On April 10, Motorola withdrew its original motion to dismiss and promised to "answer, move, or otherwise respond to the First Amended Complaint [...] no later than April 19, 2012". It then chose the second option -- "move" -- and brought a new motion to dismiss. Unfortunately, the new motion to dismiss was sealed, and today the federal judge presiding over the case granted the request to seal the entire motion (there's no public redacted version) in order to protect confidential business information relating to the Qualcomm-Motorola patent license agreement. Therefore, it's not clear why Motorola believes Apple's lawsuit is so pointless it should be dismissed right away.
Motorola filed only three exhibits in public. Those include an excerpt from the official Steve Jobs biography (the well-known part about "willing to go thermonuclear war") and two articles about Apple's patent assertions against Android in general (particularly HTC). None of those public exhibits have anything to do with Qualcomm.
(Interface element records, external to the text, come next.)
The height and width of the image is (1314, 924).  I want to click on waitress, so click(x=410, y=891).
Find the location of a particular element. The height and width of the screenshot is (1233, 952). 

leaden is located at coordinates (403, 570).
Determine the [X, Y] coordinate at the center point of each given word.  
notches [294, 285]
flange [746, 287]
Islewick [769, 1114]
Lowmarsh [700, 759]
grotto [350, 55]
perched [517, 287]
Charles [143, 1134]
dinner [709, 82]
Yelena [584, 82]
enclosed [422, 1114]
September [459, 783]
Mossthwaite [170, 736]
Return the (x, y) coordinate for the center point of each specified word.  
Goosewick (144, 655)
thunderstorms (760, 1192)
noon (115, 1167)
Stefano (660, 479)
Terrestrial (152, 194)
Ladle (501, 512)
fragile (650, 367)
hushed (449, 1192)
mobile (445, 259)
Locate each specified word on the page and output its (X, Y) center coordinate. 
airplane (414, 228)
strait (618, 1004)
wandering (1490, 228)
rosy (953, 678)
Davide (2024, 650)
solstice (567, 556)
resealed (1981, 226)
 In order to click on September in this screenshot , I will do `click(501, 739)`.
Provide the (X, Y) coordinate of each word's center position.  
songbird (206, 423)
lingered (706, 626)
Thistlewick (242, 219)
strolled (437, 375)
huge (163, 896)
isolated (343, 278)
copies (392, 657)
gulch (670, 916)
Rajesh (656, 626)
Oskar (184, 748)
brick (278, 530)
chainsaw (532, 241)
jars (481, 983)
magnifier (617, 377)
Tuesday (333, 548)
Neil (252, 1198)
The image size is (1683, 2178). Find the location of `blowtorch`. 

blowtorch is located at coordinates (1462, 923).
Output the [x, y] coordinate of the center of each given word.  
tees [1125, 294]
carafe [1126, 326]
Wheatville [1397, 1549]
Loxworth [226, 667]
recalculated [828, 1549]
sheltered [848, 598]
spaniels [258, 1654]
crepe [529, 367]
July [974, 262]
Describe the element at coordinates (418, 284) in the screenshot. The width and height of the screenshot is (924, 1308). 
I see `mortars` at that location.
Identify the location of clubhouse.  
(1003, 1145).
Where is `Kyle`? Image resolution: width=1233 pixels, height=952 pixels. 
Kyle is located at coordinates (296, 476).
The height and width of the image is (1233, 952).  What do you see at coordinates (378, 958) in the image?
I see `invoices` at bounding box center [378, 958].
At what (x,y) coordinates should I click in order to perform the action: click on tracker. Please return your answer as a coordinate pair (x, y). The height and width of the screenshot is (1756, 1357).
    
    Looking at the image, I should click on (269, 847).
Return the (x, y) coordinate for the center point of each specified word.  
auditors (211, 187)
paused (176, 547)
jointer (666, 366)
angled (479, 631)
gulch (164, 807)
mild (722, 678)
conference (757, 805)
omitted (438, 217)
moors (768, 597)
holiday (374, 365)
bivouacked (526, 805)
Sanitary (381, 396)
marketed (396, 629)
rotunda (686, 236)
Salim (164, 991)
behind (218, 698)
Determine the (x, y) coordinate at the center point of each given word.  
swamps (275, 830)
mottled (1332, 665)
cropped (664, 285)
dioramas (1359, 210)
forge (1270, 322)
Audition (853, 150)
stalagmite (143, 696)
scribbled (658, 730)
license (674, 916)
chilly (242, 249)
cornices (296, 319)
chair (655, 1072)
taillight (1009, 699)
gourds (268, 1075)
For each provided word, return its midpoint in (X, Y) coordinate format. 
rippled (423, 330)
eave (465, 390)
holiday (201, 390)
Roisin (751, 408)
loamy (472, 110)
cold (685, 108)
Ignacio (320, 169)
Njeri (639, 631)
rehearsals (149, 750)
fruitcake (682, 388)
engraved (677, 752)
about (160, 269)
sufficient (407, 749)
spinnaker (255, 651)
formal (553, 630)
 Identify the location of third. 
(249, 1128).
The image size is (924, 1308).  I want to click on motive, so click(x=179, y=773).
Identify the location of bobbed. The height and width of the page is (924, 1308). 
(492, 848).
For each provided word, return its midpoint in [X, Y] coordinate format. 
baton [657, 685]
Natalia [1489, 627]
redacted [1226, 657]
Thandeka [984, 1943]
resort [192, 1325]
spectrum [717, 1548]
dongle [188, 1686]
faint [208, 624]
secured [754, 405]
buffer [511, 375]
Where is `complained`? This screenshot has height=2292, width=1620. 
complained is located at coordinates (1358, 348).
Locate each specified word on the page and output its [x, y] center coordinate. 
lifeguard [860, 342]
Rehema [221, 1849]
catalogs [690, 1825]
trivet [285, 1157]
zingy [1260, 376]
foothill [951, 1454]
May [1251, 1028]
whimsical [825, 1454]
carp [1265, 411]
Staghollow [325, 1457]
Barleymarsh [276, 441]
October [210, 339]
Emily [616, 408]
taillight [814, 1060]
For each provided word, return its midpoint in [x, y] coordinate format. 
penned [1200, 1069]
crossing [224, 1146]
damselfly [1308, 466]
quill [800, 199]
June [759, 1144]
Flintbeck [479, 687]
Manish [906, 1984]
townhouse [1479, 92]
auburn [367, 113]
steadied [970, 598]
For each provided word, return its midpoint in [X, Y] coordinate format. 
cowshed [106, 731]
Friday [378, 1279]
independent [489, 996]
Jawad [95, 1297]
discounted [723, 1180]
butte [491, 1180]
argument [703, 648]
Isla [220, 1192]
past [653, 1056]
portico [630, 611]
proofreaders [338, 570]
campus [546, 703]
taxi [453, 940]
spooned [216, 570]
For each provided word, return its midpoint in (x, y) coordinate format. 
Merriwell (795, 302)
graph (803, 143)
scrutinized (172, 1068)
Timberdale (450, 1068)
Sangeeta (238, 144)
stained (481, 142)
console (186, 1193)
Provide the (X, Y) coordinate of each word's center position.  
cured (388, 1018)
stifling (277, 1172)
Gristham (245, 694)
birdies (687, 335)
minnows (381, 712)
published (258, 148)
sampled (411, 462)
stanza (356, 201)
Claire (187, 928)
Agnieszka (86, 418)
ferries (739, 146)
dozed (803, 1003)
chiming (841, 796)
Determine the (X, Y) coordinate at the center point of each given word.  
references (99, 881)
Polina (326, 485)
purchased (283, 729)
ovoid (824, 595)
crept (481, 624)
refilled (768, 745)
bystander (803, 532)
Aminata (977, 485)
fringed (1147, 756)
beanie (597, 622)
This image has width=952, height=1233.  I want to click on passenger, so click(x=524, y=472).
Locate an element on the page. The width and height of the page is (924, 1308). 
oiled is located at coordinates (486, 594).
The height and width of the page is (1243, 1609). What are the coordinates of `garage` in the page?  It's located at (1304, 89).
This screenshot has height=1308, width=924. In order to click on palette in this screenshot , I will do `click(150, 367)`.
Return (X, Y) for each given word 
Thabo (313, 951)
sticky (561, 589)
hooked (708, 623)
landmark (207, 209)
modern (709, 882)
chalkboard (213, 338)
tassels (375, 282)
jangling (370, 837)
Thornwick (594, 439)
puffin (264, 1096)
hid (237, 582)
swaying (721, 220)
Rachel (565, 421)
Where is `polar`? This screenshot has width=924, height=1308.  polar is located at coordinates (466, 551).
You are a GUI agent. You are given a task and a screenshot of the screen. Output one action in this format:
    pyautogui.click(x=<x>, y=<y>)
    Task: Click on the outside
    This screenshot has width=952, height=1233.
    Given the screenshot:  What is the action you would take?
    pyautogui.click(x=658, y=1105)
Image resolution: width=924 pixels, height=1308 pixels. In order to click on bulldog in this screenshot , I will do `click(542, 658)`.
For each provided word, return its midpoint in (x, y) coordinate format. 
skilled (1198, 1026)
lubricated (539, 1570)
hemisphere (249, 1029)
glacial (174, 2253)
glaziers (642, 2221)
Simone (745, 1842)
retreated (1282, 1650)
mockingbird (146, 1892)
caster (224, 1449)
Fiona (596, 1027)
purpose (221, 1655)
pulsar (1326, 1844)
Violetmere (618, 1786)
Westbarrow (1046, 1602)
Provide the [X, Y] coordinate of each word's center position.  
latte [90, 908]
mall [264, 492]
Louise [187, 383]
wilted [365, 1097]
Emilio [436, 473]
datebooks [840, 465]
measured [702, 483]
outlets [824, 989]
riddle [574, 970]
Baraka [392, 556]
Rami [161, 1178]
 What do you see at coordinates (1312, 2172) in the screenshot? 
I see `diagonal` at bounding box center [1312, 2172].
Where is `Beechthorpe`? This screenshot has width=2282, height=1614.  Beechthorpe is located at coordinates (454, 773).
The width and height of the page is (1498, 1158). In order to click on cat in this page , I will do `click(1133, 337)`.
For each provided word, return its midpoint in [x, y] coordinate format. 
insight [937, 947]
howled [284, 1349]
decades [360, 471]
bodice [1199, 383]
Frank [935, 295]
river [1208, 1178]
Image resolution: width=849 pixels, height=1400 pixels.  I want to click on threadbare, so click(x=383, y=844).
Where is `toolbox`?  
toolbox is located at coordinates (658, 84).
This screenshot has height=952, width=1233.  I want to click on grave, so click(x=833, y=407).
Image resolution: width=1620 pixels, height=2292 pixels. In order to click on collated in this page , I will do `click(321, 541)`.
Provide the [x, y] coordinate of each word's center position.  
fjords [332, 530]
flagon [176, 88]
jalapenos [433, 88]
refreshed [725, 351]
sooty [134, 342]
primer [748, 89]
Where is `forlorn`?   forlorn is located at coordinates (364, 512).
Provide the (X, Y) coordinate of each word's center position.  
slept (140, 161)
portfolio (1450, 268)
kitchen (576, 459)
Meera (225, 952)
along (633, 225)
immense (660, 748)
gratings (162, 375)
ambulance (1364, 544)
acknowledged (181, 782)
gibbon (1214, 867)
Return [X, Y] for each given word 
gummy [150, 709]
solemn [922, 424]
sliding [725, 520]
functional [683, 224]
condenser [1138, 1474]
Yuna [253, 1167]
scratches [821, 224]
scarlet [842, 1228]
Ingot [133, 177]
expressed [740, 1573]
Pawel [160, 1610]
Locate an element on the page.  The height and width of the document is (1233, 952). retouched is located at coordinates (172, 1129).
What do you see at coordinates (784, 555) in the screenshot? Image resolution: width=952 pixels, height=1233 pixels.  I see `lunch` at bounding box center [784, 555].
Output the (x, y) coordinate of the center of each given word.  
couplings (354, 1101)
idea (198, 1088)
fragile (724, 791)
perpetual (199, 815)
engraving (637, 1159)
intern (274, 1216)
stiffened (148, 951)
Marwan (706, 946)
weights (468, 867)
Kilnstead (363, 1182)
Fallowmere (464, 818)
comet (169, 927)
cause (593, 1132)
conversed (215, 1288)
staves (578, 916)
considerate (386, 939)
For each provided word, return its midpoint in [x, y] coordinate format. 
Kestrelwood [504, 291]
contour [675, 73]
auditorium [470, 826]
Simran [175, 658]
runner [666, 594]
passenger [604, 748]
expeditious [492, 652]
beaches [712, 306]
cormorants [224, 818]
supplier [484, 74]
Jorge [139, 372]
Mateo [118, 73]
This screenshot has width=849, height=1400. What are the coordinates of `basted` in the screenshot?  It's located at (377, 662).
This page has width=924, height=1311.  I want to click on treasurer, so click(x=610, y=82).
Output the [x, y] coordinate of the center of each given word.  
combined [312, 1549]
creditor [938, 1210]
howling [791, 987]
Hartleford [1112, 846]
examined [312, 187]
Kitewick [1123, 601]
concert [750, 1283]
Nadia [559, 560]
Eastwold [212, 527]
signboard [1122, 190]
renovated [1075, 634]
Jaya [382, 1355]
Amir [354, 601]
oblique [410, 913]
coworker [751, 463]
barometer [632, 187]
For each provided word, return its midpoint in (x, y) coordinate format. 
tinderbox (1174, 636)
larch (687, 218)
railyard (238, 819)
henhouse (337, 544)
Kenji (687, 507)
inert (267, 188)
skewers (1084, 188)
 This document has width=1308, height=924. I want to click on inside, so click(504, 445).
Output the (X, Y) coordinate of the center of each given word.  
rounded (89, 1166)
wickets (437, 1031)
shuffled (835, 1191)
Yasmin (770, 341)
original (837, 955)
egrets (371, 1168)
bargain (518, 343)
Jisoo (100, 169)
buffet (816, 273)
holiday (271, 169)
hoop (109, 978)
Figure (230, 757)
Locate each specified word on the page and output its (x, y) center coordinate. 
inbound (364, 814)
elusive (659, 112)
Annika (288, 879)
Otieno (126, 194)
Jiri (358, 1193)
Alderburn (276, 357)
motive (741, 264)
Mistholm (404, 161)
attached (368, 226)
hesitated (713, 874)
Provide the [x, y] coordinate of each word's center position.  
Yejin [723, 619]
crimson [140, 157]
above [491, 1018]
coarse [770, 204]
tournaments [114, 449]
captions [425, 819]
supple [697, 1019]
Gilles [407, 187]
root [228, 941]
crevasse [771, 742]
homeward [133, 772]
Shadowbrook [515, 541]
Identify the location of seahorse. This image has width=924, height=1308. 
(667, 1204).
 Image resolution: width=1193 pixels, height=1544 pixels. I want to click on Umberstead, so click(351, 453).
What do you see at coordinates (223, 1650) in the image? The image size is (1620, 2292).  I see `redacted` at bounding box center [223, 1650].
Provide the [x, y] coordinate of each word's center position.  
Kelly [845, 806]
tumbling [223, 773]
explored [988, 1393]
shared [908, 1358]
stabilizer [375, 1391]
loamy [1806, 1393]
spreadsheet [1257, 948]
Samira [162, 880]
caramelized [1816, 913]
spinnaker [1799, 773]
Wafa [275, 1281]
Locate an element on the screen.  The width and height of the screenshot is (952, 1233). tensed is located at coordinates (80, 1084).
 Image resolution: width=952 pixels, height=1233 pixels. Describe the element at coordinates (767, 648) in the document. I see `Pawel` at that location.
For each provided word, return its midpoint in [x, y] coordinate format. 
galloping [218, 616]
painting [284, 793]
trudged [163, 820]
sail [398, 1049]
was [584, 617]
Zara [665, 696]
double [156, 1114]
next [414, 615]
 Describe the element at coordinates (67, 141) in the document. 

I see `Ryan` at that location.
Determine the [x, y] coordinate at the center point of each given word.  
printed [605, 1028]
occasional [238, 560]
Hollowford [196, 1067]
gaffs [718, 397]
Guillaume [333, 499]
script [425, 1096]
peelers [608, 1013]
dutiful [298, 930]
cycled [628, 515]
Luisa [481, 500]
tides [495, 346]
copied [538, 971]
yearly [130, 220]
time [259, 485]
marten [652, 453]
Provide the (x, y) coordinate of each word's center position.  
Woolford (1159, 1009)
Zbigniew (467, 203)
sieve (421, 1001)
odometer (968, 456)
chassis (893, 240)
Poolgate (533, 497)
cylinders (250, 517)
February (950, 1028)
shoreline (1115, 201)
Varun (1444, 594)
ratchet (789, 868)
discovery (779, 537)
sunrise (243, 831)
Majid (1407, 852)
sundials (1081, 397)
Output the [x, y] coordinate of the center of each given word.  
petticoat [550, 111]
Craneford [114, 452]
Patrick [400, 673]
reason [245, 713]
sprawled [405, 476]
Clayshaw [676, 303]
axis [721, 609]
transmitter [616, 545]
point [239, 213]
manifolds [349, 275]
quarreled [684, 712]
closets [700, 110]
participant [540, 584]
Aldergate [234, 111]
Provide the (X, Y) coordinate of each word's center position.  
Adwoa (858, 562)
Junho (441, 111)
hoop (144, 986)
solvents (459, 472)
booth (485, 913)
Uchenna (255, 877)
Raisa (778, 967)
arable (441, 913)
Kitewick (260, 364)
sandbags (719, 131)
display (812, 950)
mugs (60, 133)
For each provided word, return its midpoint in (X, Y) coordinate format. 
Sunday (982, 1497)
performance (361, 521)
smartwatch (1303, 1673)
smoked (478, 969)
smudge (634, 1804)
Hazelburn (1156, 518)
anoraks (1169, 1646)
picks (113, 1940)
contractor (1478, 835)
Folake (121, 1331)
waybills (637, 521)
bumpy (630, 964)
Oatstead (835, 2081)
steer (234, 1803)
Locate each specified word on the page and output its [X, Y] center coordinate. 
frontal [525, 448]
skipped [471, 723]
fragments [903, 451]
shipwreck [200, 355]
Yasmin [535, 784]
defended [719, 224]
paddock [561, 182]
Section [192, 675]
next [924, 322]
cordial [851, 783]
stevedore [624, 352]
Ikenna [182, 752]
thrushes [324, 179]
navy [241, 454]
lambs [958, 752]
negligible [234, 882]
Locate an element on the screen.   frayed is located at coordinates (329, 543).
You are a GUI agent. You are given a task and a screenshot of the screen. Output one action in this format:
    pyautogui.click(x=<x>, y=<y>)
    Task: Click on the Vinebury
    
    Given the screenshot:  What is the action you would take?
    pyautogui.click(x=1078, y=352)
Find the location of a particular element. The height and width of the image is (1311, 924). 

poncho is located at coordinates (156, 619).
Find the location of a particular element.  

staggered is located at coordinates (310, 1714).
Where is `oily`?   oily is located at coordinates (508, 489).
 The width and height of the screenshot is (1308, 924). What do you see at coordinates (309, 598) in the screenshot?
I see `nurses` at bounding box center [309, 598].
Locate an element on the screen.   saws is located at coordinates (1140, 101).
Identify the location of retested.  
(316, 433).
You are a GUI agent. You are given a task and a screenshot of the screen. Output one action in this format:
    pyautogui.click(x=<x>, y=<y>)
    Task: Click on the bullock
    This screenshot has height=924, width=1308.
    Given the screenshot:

Presumably, Motorola's theory is that Apple was an aggressor and, therefore, Motorola believed it had the right to terminate its license agreement with Qualcomm with respect to Apple as a third-party beneficiary. Such termination is, most likely, a violation of Motorola's FRAND licensing obligations to ETSI (and probably also under antitrust law). Courts in different European countries have held that Samsung, which is advised by the same lawyers in the U.S. as Motorola, did not have the right to terminate its patent license agreement with Qualcomm with respect to Apple as a third-party beneficiary given that ETSI requires participants in standard-setting processes to grant irrevocable licenses. The European Commission is formally investigating, in separate cases involving overlapping issues, the conduct of Samsung and Motorola.
It may be difficult to find out anything, other than the basic result of whether or not the lawsuit goes forward, about Motorola's motion to dismiss. Apple has until May 17 to respond, and Motorola can reply within a week of Apple's answer if it wishes. Given that the entire motion is hidden from the public, it's possible that the related briefs will also be sealed, and the hearing will probably be closed.